Wear particle-induced osteolysis and bone resorption have been identified as critical factors of implant failure and total joint revision, in which nuclear factor kappa B (NF-κB) signaling and chronic inflammation have been shown to play key roles. Although anthocyanin is known to have anti-inflammatory function via blocking NF-κB pathway, it is still unclear whether anthocyanin has a protective effect on particle-induced osteolysis. In the present study, we aimed to investigate the detailed effects and the underlying mechanism of anthocyanin on CoCrMo particle-induced osteolysis in a mouse calvavial model. One hundred and twelve male BALB/c mice were divided randomly into four groups: sham group (sham operation and injection with PBS), vehicle group (CoCrMo particle treatment and injection with PBS), low-dose anthocyanin group (CoCrMo particle treatment and injecting anthocyanin with 0.1mg/g/day), and high-dose anthocyanin group (CoCrMo particle treatment and injecting anthocyanin with 0.4mg/g/day). Mice were sacrificed after two weeks, harvesting the calvariae tissue for in depth analysis by micro-CT, histomorphometry, immunohistochemical and molecular biology analysis. As expected, anthocyanin markedly inhibited CoCrMo particle-induced inflammatory infiltration and decreased bone loss in vivo. Anthocyanin also reversed the increase in the ratio of receptor activator of nuclear factor kappa B ligand (RANKL)/osteoproteger (OPG) and suppressed osteoclast formation in CoCrMo particle-stimulated calvaria. Additionally, anthocyanin significantly reduced the expression and secretion of tumor necrosis factor-α (TNF-α), interleukin-1β (IL-1β) and interleukin-6 (IL-6) in the calvaria of CoCrMo-stimulated mice. Furthermore, we confirmed that anthocyanin attenuated osteolysis by blocking NF-κB pathway via inhibiting inhibitor of nuclear factor kappa-B kinase α/β (IKKα/β) phosphorylation. In conclusion, our study demonstrated that anthocyanin can protect against CoCrMo particle-induced inflammatory osteolysis via inhibiting the IKKα/β-NF-κB pathway, and have a potential therapeutic effect on the treatment of wear particle-induced osteolysis.

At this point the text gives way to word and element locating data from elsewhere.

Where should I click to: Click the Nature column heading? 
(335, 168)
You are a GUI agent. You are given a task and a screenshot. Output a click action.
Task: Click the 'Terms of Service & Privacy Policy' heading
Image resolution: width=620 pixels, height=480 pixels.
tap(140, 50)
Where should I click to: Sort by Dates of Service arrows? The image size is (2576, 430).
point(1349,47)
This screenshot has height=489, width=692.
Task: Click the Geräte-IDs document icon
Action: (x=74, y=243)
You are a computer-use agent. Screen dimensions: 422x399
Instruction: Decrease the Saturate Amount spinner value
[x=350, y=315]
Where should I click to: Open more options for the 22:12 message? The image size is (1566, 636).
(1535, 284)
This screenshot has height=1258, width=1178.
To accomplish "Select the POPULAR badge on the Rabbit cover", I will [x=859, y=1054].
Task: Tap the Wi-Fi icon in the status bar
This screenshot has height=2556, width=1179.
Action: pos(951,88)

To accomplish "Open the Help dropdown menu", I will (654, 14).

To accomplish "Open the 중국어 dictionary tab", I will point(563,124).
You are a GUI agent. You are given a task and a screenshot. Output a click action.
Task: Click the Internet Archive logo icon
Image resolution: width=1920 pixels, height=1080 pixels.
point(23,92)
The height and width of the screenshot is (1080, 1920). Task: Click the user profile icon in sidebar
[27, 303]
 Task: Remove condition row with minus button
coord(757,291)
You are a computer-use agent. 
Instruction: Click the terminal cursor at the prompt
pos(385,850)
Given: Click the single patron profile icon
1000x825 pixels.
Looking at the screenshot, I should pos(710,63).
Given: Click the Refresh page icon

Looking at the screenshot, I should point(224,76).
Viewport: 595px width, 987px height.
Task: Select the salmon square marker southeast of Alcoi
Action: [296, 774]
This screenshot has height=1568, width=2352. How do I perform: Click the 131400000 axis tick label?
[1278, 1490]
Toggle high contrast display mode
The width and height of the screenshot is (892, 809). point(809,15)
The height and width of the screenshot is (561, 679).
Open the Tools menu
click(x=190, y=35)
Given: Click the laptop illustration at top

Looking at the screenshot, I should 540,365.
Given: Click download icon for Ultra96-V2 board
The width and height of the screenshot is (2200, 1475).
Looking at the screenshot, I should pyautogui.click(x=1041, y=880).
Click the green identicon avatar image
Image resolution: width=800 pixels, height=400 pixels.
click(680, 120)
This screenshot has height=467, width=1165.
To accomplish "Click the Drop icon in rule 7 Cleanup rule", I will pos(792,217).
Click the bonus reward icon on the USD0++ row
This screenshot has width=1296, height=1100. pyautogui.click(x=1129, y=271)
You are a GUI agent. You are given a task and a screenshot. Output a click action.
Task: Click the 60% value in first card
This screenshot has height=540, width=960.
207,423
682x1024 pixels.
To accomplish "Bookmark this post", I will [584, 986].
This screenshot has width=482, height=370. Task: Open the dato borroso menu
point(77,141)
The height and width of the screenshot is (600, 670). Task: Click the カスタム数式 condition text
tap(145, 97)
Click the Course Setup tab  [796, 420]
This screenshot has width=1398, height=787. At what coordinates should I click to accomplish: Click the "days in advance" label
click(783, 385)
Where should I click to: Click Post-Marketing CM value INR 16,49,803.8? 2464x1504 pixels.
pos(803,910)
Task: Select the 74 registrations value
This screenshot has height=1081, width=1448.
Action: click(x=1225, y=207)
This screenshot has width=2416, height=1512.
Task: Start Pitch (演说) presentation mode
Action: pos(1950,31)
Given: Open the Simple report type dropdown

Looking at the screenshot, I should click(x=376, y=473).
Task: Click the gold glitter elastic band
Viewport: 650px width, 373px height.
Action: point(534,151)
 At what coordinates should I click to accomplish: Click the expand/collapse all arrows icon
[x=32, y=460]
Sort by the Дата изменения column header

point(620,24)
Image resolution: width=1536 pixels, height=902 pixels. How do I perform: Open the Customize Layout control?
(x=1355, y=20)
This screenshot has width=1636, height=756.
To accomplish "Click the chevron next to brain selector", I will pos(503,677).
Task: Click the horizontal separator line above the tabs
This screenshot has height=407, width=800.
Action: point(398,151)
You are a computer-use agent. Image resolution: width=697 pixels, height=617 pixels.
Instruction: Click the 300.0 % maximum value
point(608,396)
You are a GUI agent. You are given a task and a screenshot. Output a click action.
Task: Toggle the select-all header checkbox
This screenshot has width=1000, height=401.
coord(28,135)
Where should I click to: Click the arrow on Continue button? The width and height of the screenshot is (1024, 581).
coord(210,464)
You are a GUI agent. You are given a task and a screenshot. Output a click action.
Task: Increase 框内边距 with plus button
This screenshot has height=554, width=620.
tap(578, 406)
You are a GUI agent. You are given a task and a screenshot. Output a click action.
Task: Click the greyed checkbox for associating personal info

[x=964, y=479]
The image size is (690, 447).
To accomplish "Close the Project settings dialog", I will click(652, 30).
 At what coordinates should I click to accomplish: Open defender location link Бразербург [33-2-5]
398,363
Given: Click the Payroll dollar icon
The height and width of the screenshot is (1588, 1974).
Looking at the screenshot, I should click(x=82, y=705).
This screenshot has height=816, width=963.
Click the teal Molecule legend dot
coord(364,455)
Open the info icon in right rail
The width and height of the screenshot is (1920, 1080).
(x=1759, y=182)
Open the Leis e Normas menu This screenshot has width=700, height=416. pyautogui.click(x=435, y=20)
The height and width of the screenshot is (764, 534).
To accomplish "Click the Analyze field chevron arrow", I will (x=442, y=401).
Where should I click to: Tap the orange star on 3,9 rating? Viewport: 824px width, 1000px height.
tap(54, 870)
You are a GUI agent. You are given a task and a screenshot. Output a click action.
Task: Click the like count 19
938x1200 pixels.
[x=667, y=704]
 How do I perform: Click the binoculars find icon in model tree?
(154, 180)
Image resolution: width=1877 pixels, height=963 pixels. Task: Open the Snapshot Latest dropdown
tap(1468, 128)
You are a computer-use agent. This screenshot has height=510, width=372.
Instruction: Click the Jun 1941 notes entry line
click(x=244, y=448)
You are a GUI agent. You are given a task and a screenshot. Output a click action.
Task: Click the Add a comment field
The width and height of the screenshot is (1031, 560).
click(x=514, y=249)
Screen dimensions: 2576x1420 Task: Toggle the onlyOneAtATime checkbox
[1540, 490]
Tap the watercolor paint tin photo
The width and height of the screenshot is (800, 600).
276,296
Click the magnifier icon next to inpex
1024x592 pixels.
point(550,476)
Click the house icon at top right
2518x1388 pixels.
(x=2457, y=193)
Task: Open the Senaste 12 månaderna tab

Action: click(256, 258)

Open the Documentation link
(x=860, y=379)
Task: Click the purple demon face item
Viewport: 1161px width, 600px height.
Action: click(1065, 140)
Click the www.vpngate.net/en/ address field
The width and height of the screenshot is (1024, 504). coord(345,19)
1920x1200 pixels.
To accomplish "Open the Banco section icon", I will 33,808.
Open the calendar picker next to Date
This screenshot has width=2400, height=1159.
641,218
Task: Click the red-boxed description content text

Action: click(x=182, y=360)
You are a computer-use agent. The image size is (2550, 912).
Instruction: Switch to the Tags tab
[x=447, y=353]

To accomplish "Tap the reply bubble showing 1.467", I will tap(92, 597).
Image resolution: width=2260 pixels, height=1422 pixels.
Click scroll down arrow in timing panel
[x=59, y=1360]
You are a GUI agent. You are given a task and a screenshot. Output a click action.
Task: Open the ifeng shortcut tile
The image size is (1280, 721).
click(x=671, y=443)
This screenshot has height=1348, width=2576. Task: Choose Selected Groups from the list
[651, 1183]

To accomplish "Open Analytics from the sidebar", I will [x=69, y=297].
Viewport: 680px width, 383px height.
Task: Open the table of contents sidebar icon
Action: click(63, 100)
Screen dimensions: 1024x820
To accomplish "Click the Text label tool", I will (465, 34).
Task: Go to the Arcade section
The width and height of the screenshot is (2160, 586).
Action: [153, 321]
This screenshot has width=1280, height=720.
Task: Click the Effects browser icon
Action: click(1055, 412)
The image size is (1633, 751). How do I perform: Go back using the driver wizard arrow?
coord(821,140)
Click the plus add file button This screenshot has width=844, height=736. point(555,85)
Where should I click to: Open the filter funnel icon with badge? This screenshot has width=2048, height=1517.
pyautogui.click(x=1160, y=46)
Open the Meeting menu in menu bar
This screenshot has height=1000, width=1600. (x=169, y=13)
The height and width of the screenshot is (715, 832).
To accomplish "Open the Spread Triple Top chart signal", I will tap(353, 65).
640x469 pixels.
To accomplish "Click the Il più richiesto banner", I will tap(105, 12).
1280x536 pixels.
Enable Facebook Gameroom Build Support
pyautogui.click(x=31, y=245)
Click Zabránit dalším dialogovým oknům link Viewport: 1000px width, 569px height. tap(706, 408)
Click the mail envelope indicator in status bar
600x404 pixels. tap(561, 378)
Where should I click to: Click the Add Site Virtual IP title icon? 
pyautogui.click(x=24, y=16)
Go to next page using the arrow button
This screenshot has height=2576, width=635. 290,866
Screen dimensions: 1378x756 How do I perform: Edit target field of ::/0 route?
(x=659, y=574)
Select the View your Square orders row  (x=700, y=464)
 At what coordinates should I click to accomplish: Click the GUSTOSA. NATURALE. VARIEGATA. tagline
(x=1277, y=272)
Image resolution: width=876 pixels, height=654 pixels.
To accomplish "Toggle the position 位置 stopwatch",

磨损颗粒诱导的骨溶解和骨吸收已被确定为植入物失败和全关节翻修的关键因素,其中核因子κB(NF-κB)信号传导和慢性炎症已被证明起关键作用。尽管已知花青素通过阻断NF-κB途径具有抗炎功能,但花青素是否对颗粒诱导的骨溶解具有保护作用仍不清楚。在本研究中,我们旨在研究花青素对小鼠颅骨模型中CoCrMo颗粒诱导的骨溶解的详细影响及其潜在机制。112只雄性BALB/c小鼠随机分为四组:假手术组(假手术并注射PBS)、载体组(CoCrMo颗粒处理并注射PBS)、低剂量花青素组(CoCrMo颗粒处理并以0.1mg/g/天注射花青素)和高剂量花青素组(CoCrMo颗粒处理并以0.4mg/g/天注射花青素)。两周后处死小鼠,收集颅骨组织进行微CT、组织形态计量学、免疫组织化学和分子生物学分析以进行深入研究。正如预期的那样,花青素在体内显著抑制CoCrMo颗粒诱导的炎症浸润并减少骨质流失。花青素还逆转了核因子κB受体激活剂配体(RANKL)/骨保护素(OPG)比值的增加,并抑制了CoCrMo颗粒刺激的颅骨中的破骨细胞形成。此外,花青素显著降低了CoCrMo刺激的小鼠颅骨中肿瘤坏死因子-α(TNF-α)、白细胞介素-1β(IL-1β)和白细胞介素-6(IL-6)的表达和分泌。此外,我们证实花青素通过抑制核因子κB激酶α/β(IKKα/β)磷酸化来阻断NF-κB途径,从而减轻骨溶解。总之,我们的研究表明,花青素可以通过抑制IKKα/β-NF-κB途径来预防CoCrMo颗粒诱导的炎症性骨溶解,并且对磨损颗粒诱导的骨溶解的治疗具有潜在疗效。